Start of SUPPLIED TEXT

Director Hiroyuki Imaishi, designer Shigeto Koyama, and producer Hiromi Wakabayashi discuss action, animation, and <cite>Spider-Man</cite> at Otakon 2019.

Lio and Galo headbutting and glaring at each other.

PROMARE, the first feature film from anime studio Trigger, has been, ahem, lighting up theaters in the US for about a month now with its high-octane firefighting action. In many ways the film is a culmination of years of work from its creators, combining their manic storytelling style with innovative new animation techniques and making use of virtually everybody who’s anybody at the studio. (If you haven’t seen it yet, you may want to check out our review of the movie!)

Whenever I’m at a convention with the staff from Trigger, I always make a point to sit down for an interview, and I had another opportunity this year at Otakon 2019. In attendance were the film’s character designer Shigeto Koyama (a freelance designer who you might know from Heroman, Inferno Cop, and the robots in Star Driver and Darling in the Franxx), producer Hiromi Wakabayashi (Kill la Kill, Panty & Stocking with Garterbelt), and the director himself, Hiroyuki Imaishi (Kill la Kill, Tengen Toppa Gurren Lagann, Panty & Stocking). The three are longtime friends and collaborators, and often refer to themselves collectively as “Geek Boat.”

Our interview covers the production of PROMARE, its connection with the wider “Trigger-Verse” that (extremely loosely) connects their works, and the creators’ thoughts on a movie that, like PROMARE, successfully marries 2-D and 3-D visual styles: Spider-Man: Into the Spider-Verse.

Thank you to Otakon guest and press staff, as well as interpreter Tatsuru Tatemoto, for the opportunity. Enjoy!

Going All Out on PROMARE

Ani-Gamers: Mr. Imaishi, you’ve had some prior experience with CG directing, but in PROMARE it feels like you really went wild with it. There’s a lot of dynamic camera work and choreography. What was the directing like for that? Did you do anything differently from usual?

Hiroyuki Imaishi: In the first half of the movie, I incorporated long shots of actions, like one minute or longer scenes, without a cut. Usually in animation, action scenes don’t last that long, especially on television, because they get exhausting, but since we are incorporating CG and PROMARE is a theatrical release, I went all out with all these long action scenes.

Ani-Gamers: It actually kind of reminds me of Dead Leaves, in a good way. It’s so packed with action.

Imaishi: You’re quite keen with your observation…

Hiromi Wakabayashi, Hiromi Wakabayashi, and Shigeto Koyama smiling and talking at a long table.

End of SUPPLIED TEXT

- EXERCISES TO COMPLETE -
- 1) Answer these questions from the PROMARE interview:
(a) Which anime studio made PROMARE?
(b) What name do the three creators often use for themselves as a group?
(c) How long were the uncut action shots Imaishi used in the first half of the film?
- 2) Proceed with the PROMARE interview, carrying it on from its final line.
The material that comes after this interview stands apart from it.

Start of RECORDED DATA

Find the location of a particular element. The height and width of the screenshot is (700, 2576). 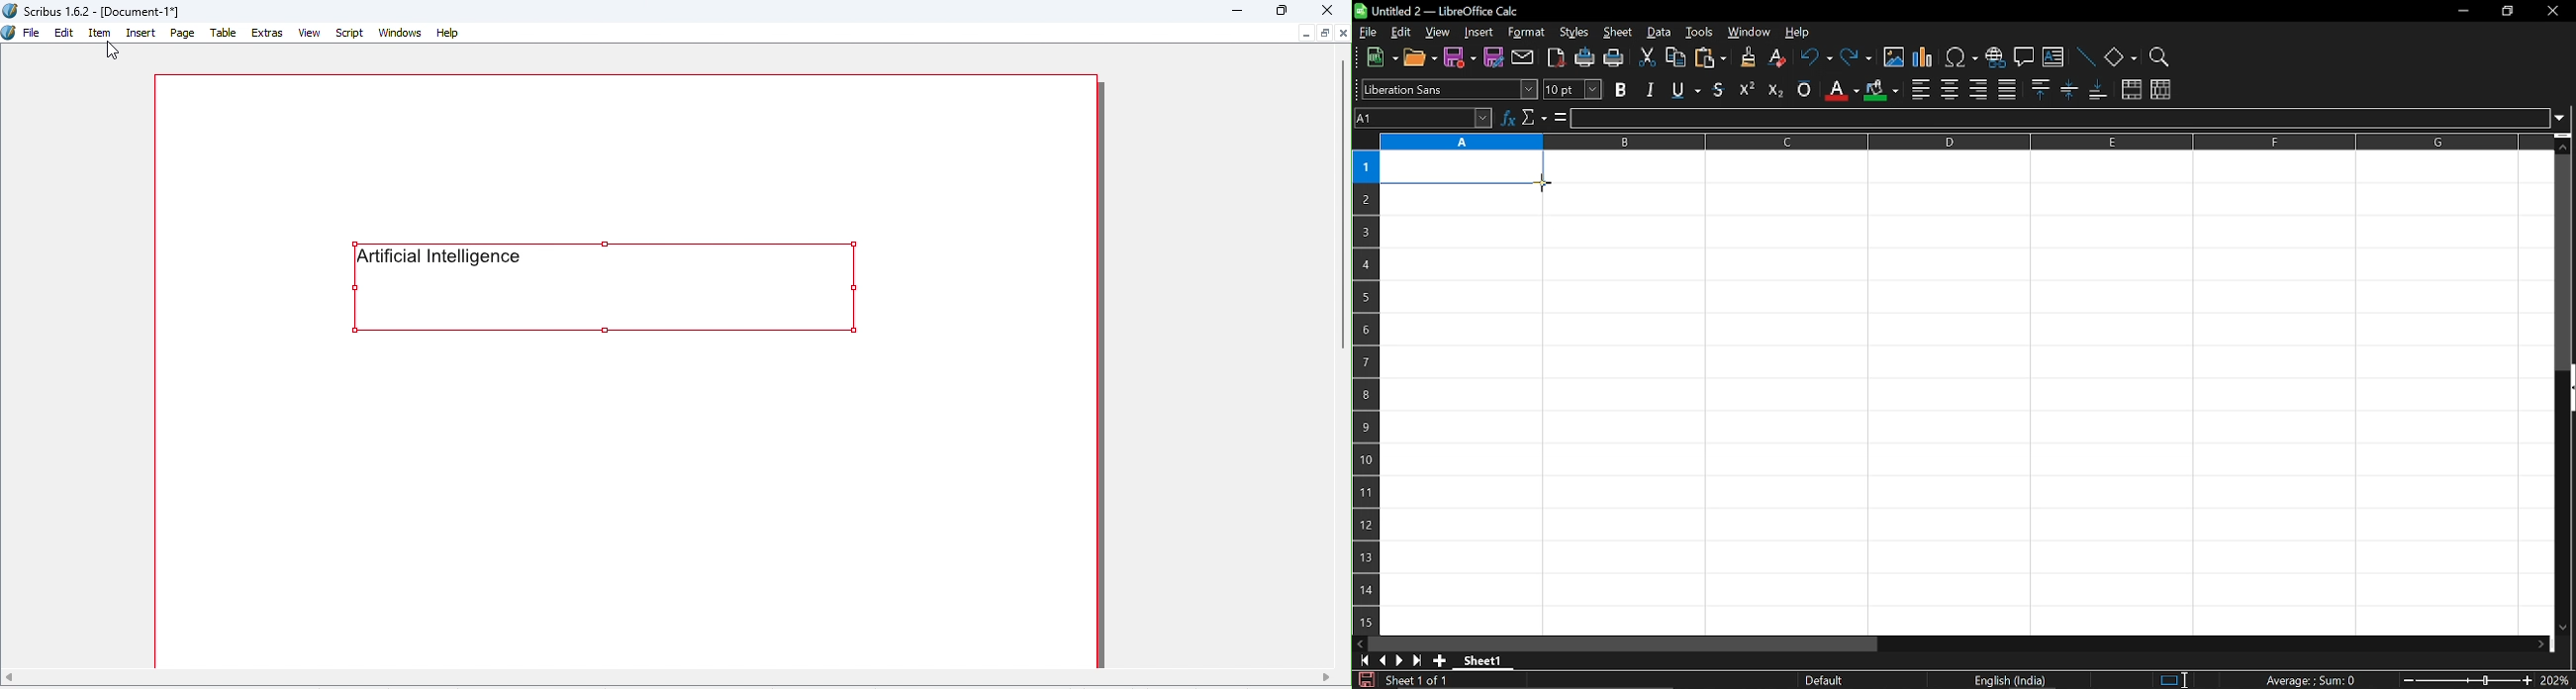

End of RECORDED DATA

- OUTPUTS BY TASK -
- 1)
(a) Trigger.
(b) "Geek Boat."
(c) One minute or longer.

- 2)
Left to right: producer Hiromi Wakabayashi, director Hiroyuki Imaishi, and designer Shigeto Koyama.

Ani-Gamers: Another thing that’s brilliant about PROMARE is the way it uses flat colors in both the 2-D and 3-D sections. It fixes the common problem in anime where the 2-D and 3-D stylization doesn’t match. How intentional was that?

Shigeto Koyama: Actually, I talked with Mr. Imaishi, and we tried something similar in Panty & Stocking with Garterbelt in the past. We think it was quite successful in rendering the two aspects together, so we definitely incorporated it because it was successful in Panty & Stocking. So I believe the majority was intentional.

Ani-Gamers: The 3-D animation is made primarily by Trigger’s sister studio Sanzigen, but there are a bunch of other studios that worked on it too, like Khara. How much did you micromanage the particulars of the 3-D and how much did you leave up to the other studios?

Imaishi: There are four portions in the movie: A, B, C, and D. The A part and D part are the portions with the most amount of action. So for A and D we asked Sanzigen to do most of the animation. For B and C we generally asked outside studios to help out with them.

However, there were a few scenes for B and C where Sanzigen already had previz [EDITOR’S NOTE: “previsualization,” a process of figuring out the staging of a scene with rough assets]. So for those scenes we just went with Sanzigen as well since [those scenes] were just a little bit more technical or more difficult to execute.

Ani-Gamers: In the Sanzigen scenes, did you provide a lot of corrections or did you rely on a unit director who handled most of the CG?

Imaishi: We did have a unit director for the 3-D parts, but we generally reviewed the scenes together. In terms of revisions, it really depended on who was doing the particular scene. Some animators were very experienced, very talented, and there’s nothing that I could really say; it’s an immediate “OK.” But there were some less-experienced animators, where we had to completely draw over what they turned in. It’s a case by case thing, I can’t really say for the entirety of the movie.

Ani-Gamers: Near the end of the movie there’s a kiss scene, or as you like to say, a “rescue” scene. It’s probably too much to ask for confirmation on whether—

Tatsuru Tatemoto: Are you asking if they’re gay?

Ani-Gamers: Yes.

Hiromi Wakabayashi: Let’s say that you have a friend who’s unconscious and you had to give him CPR. Would that make you gay? Definitely wouldn’t in my book.

Into the Trigger-Verse

Ani-Gamers: Lucia, one of the members of Burning Rescue, looks a whole lot like one of the Trigger Girl mascots, Spring-chan. When are we going to see Lucia turn into Spring-chan?

Wakabayashi: You haven’t had the opportunity to see this yet, but we have these two short prequel episodes to the film called “Lio-hen” and “Galo-hen.” For the Galo one, there is a hint that you might notice if you pay attention. There’s an Easter egg in one of the monitors. So when it does get released, people who are fans of the Trigger-Verse should watch it frame by frame so you won’t miss out on it.

Lucia Fex from Promare smiling while moving a joystick and pressing buttons. She has blonde hair in two tight buns and is wearing a gas mask loosely around her neck.Spring-chan, with giant springy twintails and a gas mask, settling in for Thanksgiving dinner in promo art.
Lucia from Promare (left) and Spring-chan, one of Studio Trigger’s mascot characters (right). Trigger-chan, another member of the mascot trio, was previously revealed to be an alter-ego of Luluco from Space Patrol Luluco.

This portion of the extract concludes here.